→ Data supplied:
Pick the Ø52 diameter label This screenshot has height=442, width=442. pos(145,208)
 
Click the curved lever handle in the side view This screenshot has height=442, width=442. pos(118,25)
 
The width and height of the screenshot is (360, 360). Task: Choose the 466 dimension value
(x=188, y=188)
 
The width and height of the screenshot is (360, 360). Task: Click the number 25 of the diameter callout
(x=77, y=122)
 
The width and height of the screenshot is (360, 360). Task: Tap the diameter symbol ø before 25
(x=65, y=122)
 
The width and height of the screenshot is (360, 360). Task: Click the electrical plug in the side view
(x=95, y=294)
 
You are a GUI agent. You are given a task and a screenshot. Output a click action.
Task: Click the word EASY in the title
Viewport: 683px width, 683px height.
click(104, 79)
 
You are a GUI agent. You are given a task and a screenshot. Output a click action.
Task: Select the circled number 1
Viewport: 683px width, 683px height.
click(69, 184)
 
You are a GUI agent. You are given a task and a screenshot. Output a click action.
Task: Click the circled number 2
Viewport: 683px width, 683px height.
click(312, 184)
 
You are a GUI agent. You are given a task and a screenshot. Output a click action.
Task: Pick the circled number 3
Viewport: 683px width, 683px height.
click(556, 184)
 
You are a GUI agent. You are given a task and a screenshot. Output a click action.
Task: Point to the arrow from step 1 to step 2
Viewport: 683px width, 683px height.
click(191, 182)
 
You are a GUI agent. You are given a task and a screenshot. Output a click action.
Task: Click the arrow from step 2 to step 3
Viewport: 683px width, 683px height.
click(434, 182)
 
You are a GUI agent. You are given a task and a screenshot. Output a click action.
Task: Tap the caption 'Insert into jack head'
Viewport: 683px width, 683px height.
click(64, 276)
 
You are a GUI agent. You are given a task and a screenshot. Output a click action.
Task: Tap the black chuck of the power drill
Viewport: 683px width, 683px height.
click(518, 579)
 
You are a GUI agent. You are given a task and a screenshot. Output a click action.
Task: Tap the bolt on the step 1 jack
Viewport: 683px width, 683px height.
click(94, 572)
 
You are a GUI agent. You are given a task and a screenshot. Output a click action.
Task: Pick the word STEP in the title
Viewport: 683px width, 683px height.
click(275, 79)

→ Problem to solve: Convert every non-blank line of the entries above into a Markdown table with two columns, Row and Line, numbering the rows in order.

→ The response:
| Row | Line |
|---|---|
| 1 | Pick the Ø52 diameter label This screenshot has height=442, width=442. pos(145,208) |
| 2 | Click the curved lever handle in the side view This screenshot has height=442, width=442. pos(118,25) |
| 3 | The width and height of the screenshot is (360, 360). Task: Choose the 466 dimension value |
| 4 | (x=188, y=188) |
| 5 | The width and height of the screenshot is (360, 360). Task: Click the number 25 of the diameter callout |
| 6 | (x=77, y=122) |
| 7 | The width and height of the screenshot is (360, 360). Task: Tap the diameter symbol ø before 25 |
| 8 | (x=65, y=122) |
| 9 | The width and height of the screenshot is (360, 360). Task: Click the electrical plug in the side view |
| 10 | (x=95, y=294) |
| 11 | You are a GUI agent. You are given a task and a screenshot. Output a click action. |
| 12 | Task: Click the word EASY in the title |
| 13 | Viewport: 683px width, 683px height. |
| 14 | click(104, 79) |
| 15 | You are a GUI agent. You are given a task and a screenshot. Output a click action. |
| 16 | Task: Select the circled number 1 |
| 17 | Viewport: 683px width, 683px height. |
| 18 | click(69, 184) |
| 19 | You are a GUI agent. You are given a task and a screenshot. Output a click action. |
| 20 | Task: Click the circled number 2 |
| 21 | Viewport: 683px width, 683px height. |
| 22 | click(312, 184) |
| 23 | You are a GUI agent. You are given a task and a screenshot. Output a click action. |
| 24 | Task: Pick the circled number 3 |
| 25 | Viewport: 683px width, 683px height. |
| 26 | click(556, 184) |
| 27 | You are a GUI agent. You are given a task and a screenshot. Output a click action. |
| 28 | Task: Point to the arrow from step 1 to step 2 |
| 29 | Viewport: 683px width, 683px height. |
| 30 | click(191, 182) |
| 31 | You are a GUI agent. You are given a task and a screenshot. Output a click action. |
| 32 | Task: Click the arrow from step 2 to step 3 |
| 33 | Viewport: 683px width, 683px height. |
| 34 | click(434, 182) |
| 35 | You are a GUI agent. You are given a task and a screenshot. Output a click action. |
| 36 | Task: Tap the caption 'Insert into jack head' |
| 37 | Viewport: 683px width, 683px height. |
| 38 | click(64, 276) |
| 39 | You are a GUI agent. You are given a task and a screenshot. Output a click action. |
| 40 | Task: Tap the black chuck of the power drill |
| 41 | Viewport: 683px width, 683px height. |
| 42 | click(518, 579) |
| 43 | You are a GUI agent. You are given a task and a screenshot. Output a click action. |
| 44 | Task: Tap the bolt on the step 1 jack |
| 45 | Viewport: 683px width, 683px height. |
| 46 | click(94, 572) |
| 47 | You are a GUI agent. You are given a task and a screenshot. Output a click action. |
| 48 | Task: Pick the word STEP in the title |
| 49 | Viewport: 683px width, 683px height. |
| 50 | click(275, 79) |